+++ SELECTED TEXT +++

Indexing can be facilitated by the search engine crawlers 160. To
access the content of the server 180, the search engine crawlers
160 may send requests 190 to the server 180.
[0022] The forged search engine crawler 170 may attempt to imitate
a legitimate search engine crawler, such as one of the search
engine crawlers 160 associated with the search engines 150. The
forged search engine crawler 170 may send malicious requests 195 to
the server 180. The system 300 may analyze all requests coming to
the server and identify legitimate search engine crawlers and
forged search engine crawlers. Based on the analysis, the system
300 may pass the requests 190 from the search engine crawlers 160
to the server 180 and block the malicious requests 195 from the
forged search engine crawler 170.
[0023] FIG. 2 is a process flow diagram showing a method 200 for
classifying a search engine crawler, according to an example
embodiment. The method 200 may commence with receiving a request
from the search engine crawler at operation 210. The request may be
received by a proxy. Upon receiving the request, the proxy may
route the request to a classifier module at operation 220.
[0024] At operation 230, the classifier module may classify the
search engine crawler based on attributes associated with the
search engine crawler. In example embodiments, the attributes
include an Internet Protocol (IP) address, a Hypertext Transfer
Protocol (HTTP) header, a Hypertext Transfer Protocol Secure
(HTTPS) header, and the like.
[0025] In an example embodiment, the classification includes
determining whether the attributes associated with the search
engine crawler are stored in a database. The database may store
attributes associated with a plurality of search engine crawlers.
In an example embodiment, the IP address associated with the
request may be searched for in the database.
[0026] Additionally, the classifier module may determine whether a
name of the search engine associated with the search engine crawler
is well-known. In an example embodiment, because the names of
well-known search engines and IP addresses of the well-known search
engines are public, the determination that the name of the search
engine is well-known can be based on the IP address associated with
the request. Optionally, the classifier module may further
calculate a name of the search engine crawler associated with the
request. In an example embodiment, the calculation of the name of
the search engine crawler is based on a User-Agent parameter in the
HTTP header or the HTTPS header depending on the type of the
request.

+++ DATA LINES +++

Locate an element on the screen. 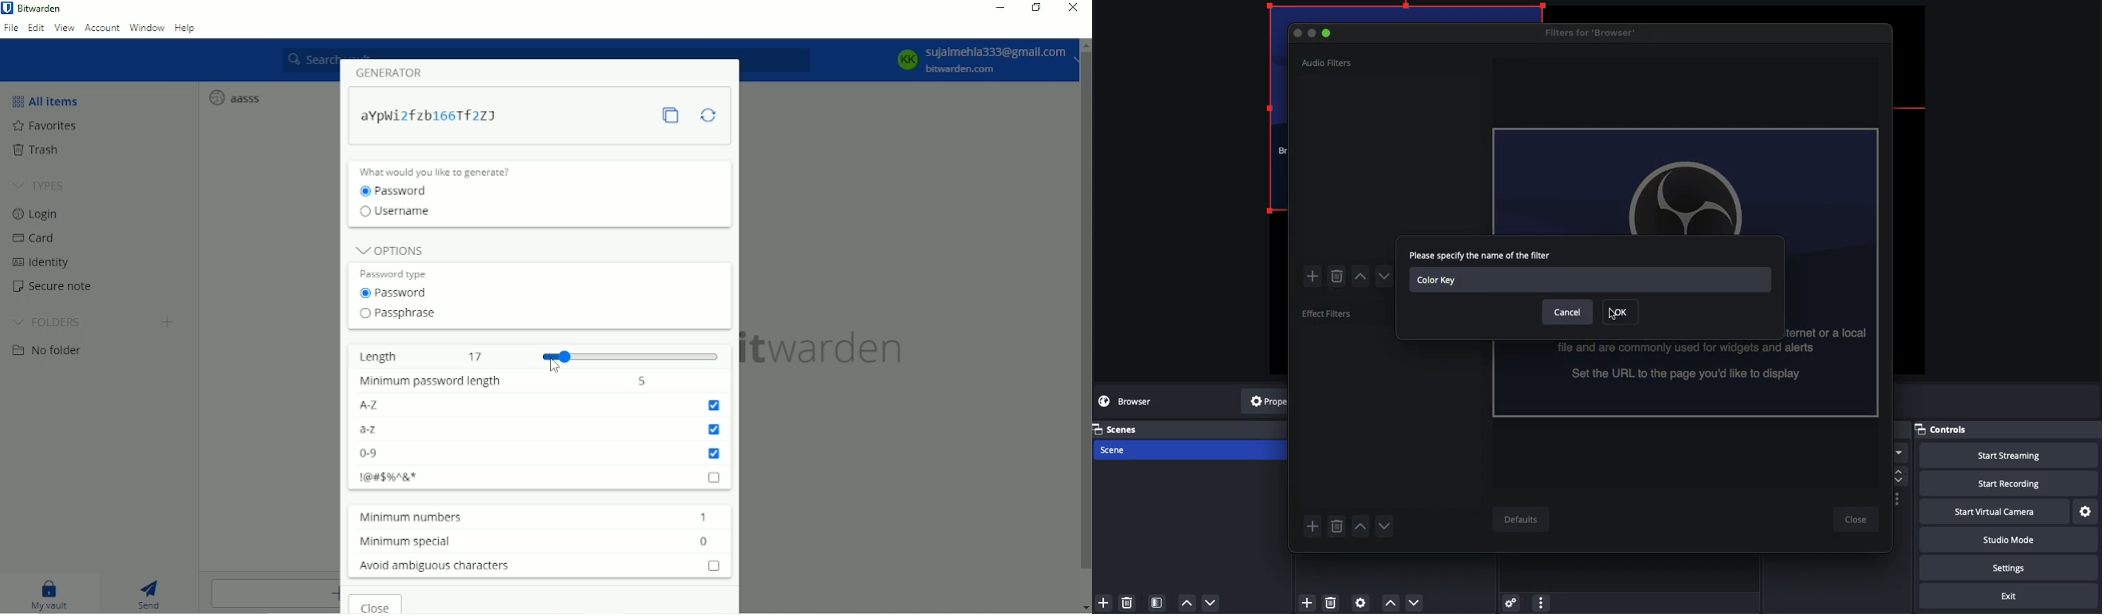 The height and width of the screenshot is (616, 2128). Card is located at coordinates (35, 238).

+++

REQUIRED TASK: Rewrite the passage on search engine crawlers starting with "[0023] FIG. 2" and going on through "at operation 220.", substituting "gateway" for "proxy". The listing comes from a different source than the passage on search engine crawlers.

TASK RESPONSE:
[0023] FIG. 2 is a process flow diagram showing a method 200 for
classifying a search engine crawler, according to an example
embodiment. The method 200 may commence with receiving a request
from the search engine crawler at operation 210. The request may be
received by a gateway. Upon receiving the request, the gateway may
route the request to a classifier module at operation 220.